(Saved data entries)

---

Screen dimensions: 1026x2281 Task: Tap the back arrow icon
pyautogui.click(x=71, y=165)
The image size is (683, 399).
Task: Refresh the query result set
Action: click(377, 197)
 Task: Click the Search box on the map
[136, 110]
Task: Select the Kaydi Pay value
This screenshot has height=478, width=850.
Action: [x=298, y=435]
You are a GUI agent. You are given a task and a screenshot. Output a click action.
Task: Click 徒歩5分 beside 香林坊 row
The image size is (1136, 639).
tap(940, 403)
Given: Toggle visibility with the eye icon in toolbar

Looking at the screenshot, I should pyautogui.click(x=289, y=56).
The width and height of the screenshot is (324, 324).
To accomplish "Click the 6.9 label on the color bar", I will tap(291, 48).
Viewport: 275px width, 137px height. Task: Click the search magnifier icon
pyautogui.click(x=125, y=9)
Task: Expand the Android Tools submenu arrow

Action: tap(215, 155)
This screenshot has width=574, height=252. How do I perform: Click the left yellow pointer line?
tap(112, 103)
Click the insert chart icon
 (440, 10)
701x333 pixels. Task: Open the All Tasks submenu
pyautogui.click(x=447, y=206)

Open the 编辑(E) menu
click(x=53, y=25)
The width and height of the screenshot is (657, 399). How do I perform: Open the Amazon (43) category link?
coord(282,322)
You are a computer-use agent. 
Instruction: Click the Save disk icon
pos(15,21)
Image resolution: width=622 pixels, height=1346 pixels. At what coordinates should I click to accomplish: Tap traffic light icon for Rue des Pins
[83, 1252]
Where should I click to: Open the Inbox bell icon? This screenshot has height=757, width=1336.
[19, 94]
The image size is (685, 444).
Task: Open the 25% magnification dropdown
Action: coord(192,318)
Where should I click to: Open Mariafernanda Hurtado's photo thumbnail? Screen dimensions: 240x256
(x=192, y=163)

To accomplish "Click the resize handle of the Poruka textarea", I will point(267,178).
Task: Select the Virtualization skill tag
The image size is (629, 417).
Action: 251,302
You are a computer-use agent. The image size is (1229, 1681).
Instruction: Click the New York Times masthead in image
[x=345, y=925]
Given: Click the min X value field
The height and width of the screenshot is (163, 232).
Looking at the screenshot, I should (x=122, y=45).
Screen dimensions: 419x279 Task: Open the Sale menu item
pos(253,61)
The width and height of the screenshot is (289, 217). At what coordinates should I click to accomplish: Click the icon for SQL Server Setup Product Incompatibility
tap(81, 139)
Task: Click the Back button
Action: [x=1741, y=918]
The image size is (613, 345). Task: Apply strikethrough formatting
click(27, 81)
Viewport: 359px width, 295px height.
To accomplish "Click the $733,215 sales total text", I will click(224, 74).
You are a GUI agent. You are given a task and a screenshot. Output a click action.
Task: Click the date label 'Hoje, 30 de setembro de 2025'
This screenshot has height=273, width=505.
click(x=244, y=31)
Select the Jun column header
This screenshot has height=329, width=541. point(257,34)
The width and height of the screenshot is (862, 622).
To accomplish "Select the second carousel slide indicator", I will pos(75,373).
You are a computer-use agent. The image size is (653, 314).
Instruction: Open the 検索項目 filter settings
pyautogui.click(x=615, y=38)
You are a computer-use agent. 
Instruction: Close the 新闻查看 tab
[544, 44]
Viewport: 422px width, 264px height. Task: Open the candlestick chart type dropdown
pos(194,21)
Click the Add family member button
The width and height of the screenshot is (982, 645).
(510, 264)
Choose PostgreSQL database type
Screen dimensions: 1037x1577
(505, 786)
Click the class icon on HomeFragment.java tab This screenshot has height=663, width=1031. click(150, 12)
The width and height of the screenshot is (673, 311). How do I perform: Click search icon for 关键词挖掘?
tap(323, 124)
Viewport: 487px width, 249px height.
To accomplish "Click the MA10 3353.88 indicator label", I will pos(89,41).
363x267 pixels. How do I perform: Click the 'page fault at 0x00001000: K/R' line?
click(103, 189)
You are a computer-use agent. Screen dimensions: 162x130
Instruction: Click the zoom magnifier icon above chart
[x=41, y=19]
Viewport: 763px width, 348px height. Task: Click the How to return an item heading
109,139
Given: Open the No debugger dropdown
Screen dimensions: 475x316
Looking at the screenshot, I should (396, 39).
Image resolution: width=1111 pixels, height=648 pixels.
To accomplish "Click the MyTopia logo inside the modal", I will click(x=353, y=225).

---

▸ **WHAT THE TASK ASKS**: The output is every entry, printed exactly as it reads.

▸ **RESULT FOR THIS EXERCISE**:
Screen dimensions: 1026x2281 Task: Tap the back arrow icon
pyautogui.click(x=71, y=165)
The image size is (683, 399).
Task: Refresh the query result set
Action: click(377, 197)
 Task: Click the Search box on the map
[136, 110]
Task: Select the Kaydi Pay value
This screenshot has height=478, width=850.
Action: [x=298, y=435]
You are a GUI agent. You are given a task and a screenshot. Output a click action.
Task: Click 徒歩5分 beside 香林坊 row
The image size is (1136, 639).
tap(940, 403)
Given: Toggle visibility with the eye icon in toolbar

Looking at the screenshot, I should pyautogui.click(x=289, y=56).
The width and height of the screenshot is (324, 324).
To accomplish "Click the 6.9 label on the color bar", I will tap(291, 48).
Viewport: 275px width, 137px height. Task: Click the search magnifier icon
pyautogui.click(x=125, y=9)
Task: Expand the Android Tools submenu arrow

Action: tap(215, 155)
This screenshot has width=574, height=252. How do I perform: Click the left yellow pointer line?
tap(112, 103)
Click the insert chart icon
 (440, 10)
701x333 pixels. Task: Open the All Tasks submenu
pyautogui.click(x=447, y=206)

Open the 编辑(E) menu
click(x=53, y=25)
The width and height of the screenshot is (657, 399). How do I perform: Open the Amazon (43) category link?
coord(282,322)
You are a computer-use agent. 
Instruction: Click the Save disk icon
pos(15,21)
Image resolution: width=622 pixels, height=1346 pixels. At what coordinates should I click to accomplish: Tap traffic light icon for Rue des Pins
[83, 1252]
Where should I click to: Open the Inbox bell icon? This screenshot has height=757, width=1336.
[19, 94]
The image size is (685, 444).
Task: Open the 25% magnification dropdown
Action: coord(192,318)
Where should I click to: Open Mariafernanda Hurtado's photo thumbnail? Screen dimensions: 240x256
(x=192, y=163)

To accomplish "Click the resize handle of the Poruka textarea", I will point(267,178).
Task: Select the Virtualization skill tag
The image size is (629, 417).
Action: 251,302
You are a computer-use agent. The image size is (1229, 1681).
Instruction: Click the New York Times masthead in image
[x=345, y=925]
Given: Click the min X value field
The height and width of the screenshot is (163, 232).
Looking at the screenshot, I should (x=122, y=45).
Screen dimensions: 419x279 Task: Open the Sale menu item
pos(253,61)
The width and height of the screenshot is (289, 217). At what coordinates should I click to accomplish: Click the icon for SQL Server Setup Product Incompatibility
tap(81, 139)
Task: Click the Back button
Action: [x=1741, y=918]
The image size is (613, 345). Task: Apply strikethrough formatting
click(27, 81)
Viewport: 359px width, 295px height.
To accomplish "Click the $733,215 sales total text", I will click(224, 74).
You are a GUI agent. You are given a task and a screenshot. Output a click action.
Task: Click the date label 'Hoje, 30 de setembro de 2025'
This screenshot has height=273, width=505.
click(x=244, y=31)
Select the Jun column header
This screenshot has height=329, width=541. point(257,34)
The width and height of the screenshot is (862, 622).
To accomplish "Select the second carousel slide indicator", I will pos(75,373).
You are a computer-use agent. The image size is (653, 314).
Instruction: Open the 検索項目 filter settings
pyautogui.click(x=615, y=38)
You are a computer-use agent. 
Instruction: Close the 新闻查看 tab
[544, 44]
Viewport: 422px width, 264px height. Task: Open the candlestick chart type dropdown
pos(194,21)
Click the Add family member button
The width and height of the screenshot is (982, 645).
(510, 264)
Choose PostgreSQL database type
Screen dimensions: 1037x1577
(505, 786)
Click the class icon on HomeFragment.java tab This screenshot has height=663, width=1031. click(150, 12)
The width and height of the screenshot is (673, 311). How do I perform: Click search icon for 关键词挖掘?
tap(323, 124)
Viewport: 487px width, 249px height.
To accomplish "Click the MA10 3353.88 indicator label", I will pos(89,41).
363x267 pixels. How do I perform: Click the 'page fault at 0x00001000: K/R' line?
click(103, 189)
You are a computer-use agent. Screen dimensions: 162x130
Instruction: Click the zoom magnifier icon above chart
[x=41, y=19]
Viewport: 763px width, 348px height. Task: Click the How to return an item heading
109,139
Given: Open the No debugger dropdown
Screen dimensions: 475x316
Looking at the screenshot, I should (396, 39).
Image resolution: width=1111 pixels, height=648 pixels.
To accomplish "Click the MyTopia logo inside the modal", I will click(x=353, y=225).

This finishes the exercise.